WRITTEN INSTRUCTION 1:
Copy the rows word for word, everything from the line containing "Task: Click the green Debug bug icon" down to the last row, including both.

This is a very good idea (it would be nice even if only for the Linux kernel), and I sort of share the blogger's reservations. Agreed, those that take the initiative often get away with some degree of control or even just influence, and while the project sponsor and owner, Canonical surely has done a lot of good to free software, it is a rather opaque private corporation; contrast with the Free Software Foundation or Software in the Public Interest.
But frankly it is a bit too late to worry; yes, there are the examples of Google and Canonical. or the lesser ones of SourceForge.org or FreshMeat.net, but I regard as rather more dangerous that big corporates are buying indirect control of free software by purchasing and funding more than 90% of the top kernel developers, most of the GNOME developers, and a significant number of the KDE ones. Canonical themelves have purchased quite a few Debian developers.
This creates dependency not only directly, but indirectly; the job market for programmers is pretty dire in many countries, and I doubt that many free software developers have failed to notice that if they manage to get a slam dunk in, like becoming top committers for large free software projects, in one way or another (not necessarily a nice way), they stand a good chance of being purchased for a fancy salary by a safe, friendly big corporate.
I reckon this has already started to drive some behaviour (consider some people's ever expanding and brutal land grabs in the kernel), such as job-security-through-obscurity (free software has never suffered much from documentation, but when documentation allows your employer to replace you at will with another unemployed free software developer, many people with lower ethical standards would think that providing good documentation can be suicidal), and gratuitous patches and rewritings.
This kind of stuff may be far more damaging, as similar incentives have caused warped behaviour in the NBA.
050715
The discussion about the software clock tick rate continues, and it looks like the power impact is indeed significant. In the meantime I have made my own little patch.
Just found an utterly fascinating article on the first programmed graphical computer game, on the first personal computer, that is SpaceWar (aka Asteroids) on the PDP-1 and then on the Xerox PARC workstations.
It is a scan of a RollingStone article from December 7th, 1972 and I also have a photo of the original PDP-1 display with SpaceWar.
050710
Quite funny and interesting debate reported in kernelTrap.org about the Linux kernel software clock interrupt frequency which is 100Hz in 2.4 and 1000 in 2.6 and it turns out that the latter causes quite faster battery depletion in laptops, which once it has been pointed out seems pretty obvious.
050701
I have been looking (again) at the prelinking story (part of the general application startup time story) and it surely sounds attractive (even if someone found virtually no benefit). The reason is that as reported by someone at the GNOME memory reduction project about a GNOME Hello world! program:
That simple program uses 73 shared libraries that allocate a total of 13Mb of non-shared static data.
In other words in shared objects there are substantial impure areas, which are usually about relocation and links to other libraries.
Since these impure areas are mapped copy-on-write, they only become unshared if modified, and prelinking is a way to raise the odds they don't get modified.
This is achieved by pre-modifying them in the shared object itself to values that are likely to be valid; and since the values are mostly relocation entries and inter library links, this is achieved by assigning each library a possibly unique default base address, and setting the relocation and inter library link entries accordingly.
This is so obvious that it is a bit astonishing that is not done by default by the linker; after all with the previous a.out shared library system the impure problem did not much exist because each shared object had to be linked at a unique, statically defined, fixed (not merely default) base address and instead of going all the way to having no default base address one could have just mde the default a hint changeable at runtime.

WRITTEN INSTRUCTION 2:
According to the blog entries, how many shared libraries does the GNOME Hello world! program use?

TASK INPUT:
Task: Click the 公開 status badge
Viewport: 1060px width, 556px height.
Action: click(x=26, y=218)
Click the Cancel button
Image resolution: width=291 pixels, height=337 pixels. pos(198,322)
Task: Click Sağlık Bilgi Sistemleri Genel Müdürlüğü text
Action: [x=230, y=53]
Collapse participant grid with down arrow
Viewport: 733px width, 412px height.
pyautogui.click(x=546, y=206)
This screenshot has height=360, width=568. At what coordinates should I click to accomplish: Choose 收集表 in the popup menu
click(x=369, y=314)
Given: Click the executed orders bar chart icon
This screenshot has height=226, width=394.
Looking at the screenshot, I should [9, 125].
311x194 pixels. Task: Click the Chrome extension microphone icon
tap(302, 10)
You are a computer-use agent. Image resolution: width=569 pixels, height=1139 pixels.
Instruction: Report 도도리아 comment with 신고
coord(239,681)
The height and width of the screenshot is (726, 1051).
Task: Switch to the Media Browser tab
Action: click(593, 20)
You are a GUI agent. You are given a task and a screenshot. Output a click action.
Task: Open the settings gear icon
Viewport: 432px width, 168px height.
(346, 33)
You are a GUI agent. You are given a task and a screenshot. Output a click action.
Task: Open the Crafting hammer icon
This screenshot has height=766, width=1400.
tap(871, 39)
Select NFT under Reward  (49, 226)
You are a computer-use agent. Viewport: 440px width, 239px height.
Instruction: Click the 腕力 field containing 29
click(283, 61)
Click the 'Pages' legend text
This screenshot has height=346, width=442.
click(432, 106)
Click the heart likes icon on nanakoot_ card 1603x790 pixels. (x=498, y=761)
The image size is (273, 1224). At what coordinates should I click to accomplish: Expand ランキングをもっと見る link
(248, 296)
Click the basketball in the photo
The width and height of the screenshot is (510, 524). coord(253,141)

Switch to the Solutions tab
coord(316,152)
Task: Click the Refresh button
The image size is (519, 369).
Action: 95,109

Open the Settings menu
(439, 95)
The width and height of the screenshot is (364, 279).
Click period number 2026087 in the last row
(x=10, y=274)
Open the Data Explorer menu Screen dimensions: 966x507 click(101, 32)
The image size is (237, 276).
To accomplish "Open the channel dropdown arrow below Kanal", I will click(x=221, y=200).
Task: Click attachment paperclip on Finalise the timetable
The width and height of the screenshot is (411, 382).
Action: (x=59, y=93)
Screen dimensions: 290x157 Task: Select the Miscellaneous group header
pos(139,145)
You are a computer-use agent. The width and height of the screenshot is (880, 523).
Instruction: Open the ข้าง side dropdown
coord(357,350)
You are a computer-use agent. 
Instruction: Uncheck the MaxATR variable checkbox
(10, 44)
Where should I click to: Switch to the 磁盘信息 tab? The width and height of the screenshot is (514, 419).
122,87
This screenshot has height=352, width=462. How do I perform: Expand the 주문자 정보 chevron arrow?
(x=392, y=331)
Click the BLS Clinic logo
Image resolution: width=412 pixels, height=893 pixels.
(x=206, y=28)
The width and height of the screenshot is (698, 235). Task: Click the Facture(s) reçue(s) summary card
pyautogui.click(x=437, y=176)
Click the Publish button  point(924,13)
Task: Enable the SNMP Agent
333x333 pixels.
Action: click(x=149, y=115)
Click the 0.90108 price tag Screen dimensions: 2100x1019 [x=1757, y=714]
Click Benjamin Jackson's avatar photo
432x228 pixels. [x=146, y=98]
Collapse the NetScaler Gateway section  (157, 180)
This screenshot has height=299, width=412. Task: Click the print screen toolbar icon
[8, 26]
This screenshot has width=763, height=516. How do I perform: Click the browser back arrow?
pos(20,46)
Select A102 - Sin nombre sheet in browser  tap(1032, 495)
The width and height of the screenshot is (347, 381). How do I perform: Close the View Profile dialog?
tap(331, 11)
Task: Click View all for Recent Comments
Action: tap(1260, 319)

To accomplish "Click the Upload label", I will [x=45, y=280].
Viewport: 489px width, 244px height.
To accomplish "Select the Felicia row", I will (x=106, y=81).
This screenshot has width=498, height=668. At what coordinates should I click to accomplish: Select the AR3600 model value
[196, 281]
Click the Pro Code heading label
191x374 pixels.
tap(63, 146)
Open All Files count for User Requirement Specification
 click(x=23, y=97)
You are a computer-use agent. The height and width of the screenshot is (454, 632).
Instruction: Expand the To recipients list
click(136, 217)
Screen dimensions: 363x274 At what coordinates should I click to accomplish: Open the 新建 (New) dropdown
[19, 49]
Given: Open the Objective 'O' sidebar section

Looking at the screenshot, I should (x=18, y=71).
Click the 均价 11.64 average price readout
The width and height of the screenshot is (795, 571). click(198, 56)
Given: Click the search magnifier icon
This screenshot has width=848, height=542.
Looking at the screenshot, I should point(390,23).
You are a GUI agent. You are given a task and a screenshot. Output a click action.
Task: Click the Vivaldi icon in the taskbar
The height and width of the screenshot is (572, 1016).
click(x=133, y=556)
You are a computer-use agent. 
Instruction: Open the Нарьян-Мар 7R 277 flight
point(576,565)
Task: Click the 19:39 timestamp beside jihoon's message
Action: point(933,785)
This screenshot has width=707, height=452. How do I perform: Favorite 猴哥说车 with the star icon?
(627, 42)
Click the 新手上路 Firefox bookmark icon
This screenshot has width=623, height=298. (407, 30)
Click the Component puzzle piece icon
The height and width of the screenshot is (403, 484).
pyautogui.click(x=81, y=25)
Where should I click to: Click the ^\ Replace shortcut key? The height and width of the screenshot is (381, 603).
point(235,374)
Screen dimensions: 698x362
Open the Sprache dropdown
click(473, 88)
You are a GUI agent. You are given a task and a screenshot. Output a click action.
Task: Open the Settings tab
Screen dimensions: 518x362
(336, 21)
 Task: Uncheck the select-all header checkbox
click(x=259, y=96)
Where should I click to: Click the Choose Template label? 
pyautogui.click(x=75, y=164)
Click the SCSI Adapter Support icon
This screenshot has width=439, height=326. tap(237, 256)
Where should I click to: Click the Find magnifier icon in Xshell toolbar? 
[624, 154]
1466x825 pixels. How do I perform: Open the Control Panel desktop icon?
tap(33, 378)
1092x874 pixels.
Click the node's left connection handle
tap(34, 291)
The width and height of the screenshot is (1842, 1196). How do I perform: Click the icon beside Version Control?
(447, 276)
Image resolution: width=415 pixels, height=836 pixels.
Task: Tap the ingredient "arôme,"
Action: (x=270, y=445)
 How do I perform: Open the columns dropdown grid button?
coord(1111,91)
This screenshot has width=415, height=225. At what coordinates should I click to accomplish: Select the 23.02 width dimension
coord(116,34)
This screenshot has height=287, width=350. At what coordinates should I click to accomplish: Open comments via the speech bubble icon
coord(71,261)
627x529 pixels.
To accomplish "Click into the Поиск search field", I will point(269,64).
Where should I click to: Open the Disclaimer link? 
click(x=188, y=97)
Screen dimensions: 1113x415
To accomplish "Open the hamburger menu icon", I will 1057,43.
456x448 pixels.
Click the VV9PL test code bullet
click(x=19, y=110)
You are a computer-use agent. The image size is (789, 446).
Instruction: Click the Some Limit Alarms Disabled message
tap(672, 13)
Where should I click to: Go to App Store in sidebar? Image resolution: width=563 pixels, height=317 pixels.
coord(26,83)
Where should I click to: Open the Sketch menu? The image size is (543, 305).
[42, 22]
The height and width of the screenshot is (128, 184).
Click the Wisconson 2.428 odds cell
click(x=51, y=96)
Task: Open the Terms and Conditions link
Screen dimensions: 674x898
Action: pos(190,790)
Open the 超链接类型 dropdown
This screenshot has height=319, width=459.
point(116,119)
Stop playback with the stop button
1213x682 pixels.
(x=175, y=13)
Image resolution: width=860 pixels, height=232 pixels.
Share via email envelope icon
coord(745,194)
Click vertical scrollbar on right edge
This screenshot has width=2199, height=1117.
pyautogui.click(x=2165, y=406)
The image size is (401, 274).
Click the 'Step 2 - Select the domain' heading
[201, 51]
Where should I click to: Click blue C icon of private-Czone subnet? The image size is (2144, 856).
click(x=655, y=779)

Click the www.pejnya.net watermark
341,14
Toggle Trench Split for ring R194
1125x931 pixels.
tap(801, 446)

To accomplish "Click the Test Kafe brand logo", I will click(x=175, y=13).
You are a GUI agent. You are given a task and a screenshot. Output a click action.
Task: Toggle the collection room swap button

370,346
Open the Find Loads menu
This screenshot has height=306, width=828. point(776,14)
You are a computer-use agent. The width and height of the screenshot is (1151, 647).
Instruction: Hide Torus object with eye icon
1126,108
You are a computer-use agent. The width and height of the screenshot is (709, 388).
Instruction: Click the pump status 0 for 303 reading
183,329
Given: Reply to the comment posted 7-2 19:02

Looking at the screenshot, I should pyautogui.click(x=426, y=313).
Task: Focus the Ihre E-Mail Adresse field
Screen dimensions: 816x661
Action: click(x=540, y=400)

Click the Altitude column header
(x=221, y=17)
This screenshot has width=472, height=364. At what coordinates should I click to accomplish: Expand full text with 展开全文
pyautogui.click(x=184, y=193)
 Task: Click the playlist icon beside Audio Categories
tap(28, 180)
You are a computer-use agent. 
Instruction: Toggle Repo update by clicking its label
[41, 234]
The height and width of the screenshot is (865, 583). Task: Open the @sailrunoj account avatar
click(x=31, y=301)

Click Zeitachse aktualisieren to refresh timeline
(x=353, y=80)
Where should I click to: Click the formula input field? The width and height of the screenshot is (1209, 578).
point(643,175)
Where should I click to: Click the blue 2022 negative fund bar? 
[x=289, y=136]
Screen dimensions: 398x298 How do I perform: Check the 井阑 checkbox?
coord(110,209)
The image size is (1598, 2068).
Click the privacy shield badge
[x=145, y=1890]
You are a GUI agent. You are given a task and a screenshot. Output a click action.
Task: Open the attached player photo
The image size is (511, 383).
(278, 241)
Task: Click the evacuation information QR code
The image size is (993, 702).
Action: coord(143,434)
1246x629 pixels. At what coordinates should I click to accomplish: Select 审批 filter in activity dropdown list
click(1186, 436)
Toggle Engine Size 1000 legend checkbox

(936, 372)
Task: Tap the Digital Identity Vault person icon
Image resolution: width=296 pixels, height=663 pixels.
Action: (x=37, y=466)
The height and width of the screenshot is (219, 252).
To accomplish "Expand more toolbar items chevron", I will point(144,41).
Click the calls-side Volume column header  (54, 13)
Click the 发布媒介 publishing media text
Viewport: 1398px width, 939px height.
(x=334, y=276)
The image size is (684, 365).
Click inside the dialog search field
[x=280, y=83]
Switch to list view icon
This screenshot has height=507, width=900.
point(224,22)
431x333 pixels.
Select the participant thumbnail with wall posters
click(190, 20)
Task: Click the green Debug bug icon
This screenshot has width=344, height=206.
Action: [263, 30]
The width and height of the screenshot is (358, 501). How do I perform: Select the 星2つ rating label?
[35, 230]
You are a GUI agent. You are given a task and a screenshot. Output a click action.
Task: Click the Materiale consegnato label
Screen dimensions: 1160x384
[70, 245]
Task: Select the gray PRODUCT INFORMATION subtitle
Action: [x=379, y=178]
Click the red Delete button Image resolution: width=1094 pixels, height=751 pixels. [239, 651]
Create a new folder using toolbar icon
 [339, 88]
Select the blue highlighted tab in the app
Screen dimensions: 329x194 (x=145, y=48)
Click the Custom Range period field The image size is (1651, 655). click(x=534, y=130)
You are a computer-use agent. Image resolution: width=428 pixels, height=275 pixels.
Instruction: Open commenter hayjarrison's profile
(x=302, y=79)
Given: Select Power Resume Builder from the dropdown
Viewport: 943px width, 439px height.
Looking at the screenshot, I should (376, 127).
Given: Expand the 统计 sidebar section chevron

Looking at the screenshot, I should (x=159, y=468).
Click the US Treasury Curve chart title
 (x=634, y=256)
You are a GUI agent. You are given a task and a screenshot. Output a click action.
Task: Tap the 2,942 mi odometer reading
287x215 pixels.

FINISHED ANSWER 1:
Task: Click the green Debug bug icon
This screenshot has width=344, height=206.
Action: [263, 30]
The width and height of the screenshot is (358, 501). How do I perform: Select the 星2つ rating label?
[35, 230]
You are a GUI agent. You are given a task and a screenshot. Output a click action.
Task: Click the Materiale consegnato label
Screen dimensions: 1160x384
[70, 245]
Task: Select the gray PRODUCT INFORMATION subtitle
Action: [x=379, y=178]
Click the red Delete button Image resolution: width=1094 pixels, height=751 pixels. [239, 651]
Create a new folder using toolbar icon
 [339, 88]
Select the blue highlighted tab in the app
Screen dimensions: 329x194 (x=145, y=48)
Click the Custom Range period field The image size is (1651, 655). click(x=534, y=130)
You are a computer-use agent. Image resolution: width=428 pixels, height=275 pixels.
Instruction: Open commenter hayjarrison's profile
(x=302, y=79)
Given: Select Power Resume Builder from the dropdown
Viewport: 943px width, 439px height.
Looking at the screenshot, I should (376, 127).
Given: Expand the 统计 sidebar section chevron

Looking at the screenshot, I should (x=159, y=468).
Click the US Treasury Curve chart title
 (x=634, y=256)
You are a GUI agent. You are given a task and a screenshot. Output a click action.
Task: Tap the 2,942 mi odometer reading
287x215 pixels.

FINISHED ANSWER 2:
73 shared libraries.